Problem to solve:
Write out again, exactly, the lines below starting at the one with "Open the Projects panel settings gear" and ending at the one with "Image resolution: width=1236".

Input for this task:
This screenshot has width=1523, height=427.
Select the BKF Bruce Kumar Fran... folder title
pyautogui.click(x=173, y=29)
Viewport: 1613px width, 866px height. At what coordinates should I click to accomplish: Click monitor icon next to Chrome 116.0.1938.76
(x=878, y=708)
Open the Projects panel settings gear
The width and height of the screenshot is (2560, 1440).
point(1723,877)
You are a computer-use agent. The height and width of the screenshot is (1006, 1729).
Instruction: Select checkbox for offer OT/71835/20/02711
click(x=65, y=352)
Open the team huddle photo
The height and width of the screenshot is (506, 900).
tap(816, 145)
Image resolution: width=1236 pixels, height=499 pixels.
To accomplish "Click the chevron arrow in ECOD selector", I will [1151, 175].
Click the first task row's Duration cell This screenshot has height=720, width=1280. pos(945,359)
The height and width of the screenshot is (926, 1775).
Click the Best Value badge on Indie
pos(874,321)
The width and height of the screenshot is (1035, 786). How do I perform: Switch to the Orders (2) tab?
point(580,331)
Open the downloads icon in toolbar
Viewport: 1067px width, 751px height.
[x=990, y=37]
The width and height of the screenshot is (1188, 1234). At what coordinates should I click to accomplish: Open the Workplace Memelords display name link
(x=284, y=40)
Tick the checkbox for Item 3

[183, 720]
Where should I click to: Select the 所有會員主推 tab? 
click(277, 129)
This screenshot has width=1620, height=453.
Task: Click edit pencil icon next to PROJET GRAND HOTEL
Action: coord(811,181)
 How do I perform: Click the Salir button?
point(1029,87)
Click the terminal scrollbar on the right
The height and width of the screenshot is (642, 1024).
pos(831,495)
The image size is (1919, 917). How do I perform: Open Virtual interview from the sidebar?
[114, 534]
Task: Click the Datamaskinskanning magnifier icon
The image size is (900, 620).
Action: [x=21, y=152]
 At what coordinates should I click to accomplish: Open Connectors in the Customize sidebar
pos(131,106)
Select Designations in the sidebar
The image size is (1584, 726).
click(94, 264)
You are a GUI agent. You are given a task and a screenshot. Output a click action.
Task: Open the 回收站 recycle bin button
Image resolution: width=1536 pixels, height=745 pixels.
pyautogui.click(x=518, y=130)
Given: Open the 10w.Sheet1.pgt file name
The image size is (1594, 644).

Result of this task:
Open the Projects panel settings gear
The width and height of the screenshot is (2560, 1440).
point(1723,877)
You are a computer-use agent. The height and width of the screenshot is (1006, 1729).
Instruction: Select checkbox for offer OT/71835/20/02711
click(x=65, y=352)
Open the team huddle photo
The height and width of the screenshot is (506, 900).
tap(816, 145)
Image resolution: width=1236 pixels, height=499 pixels.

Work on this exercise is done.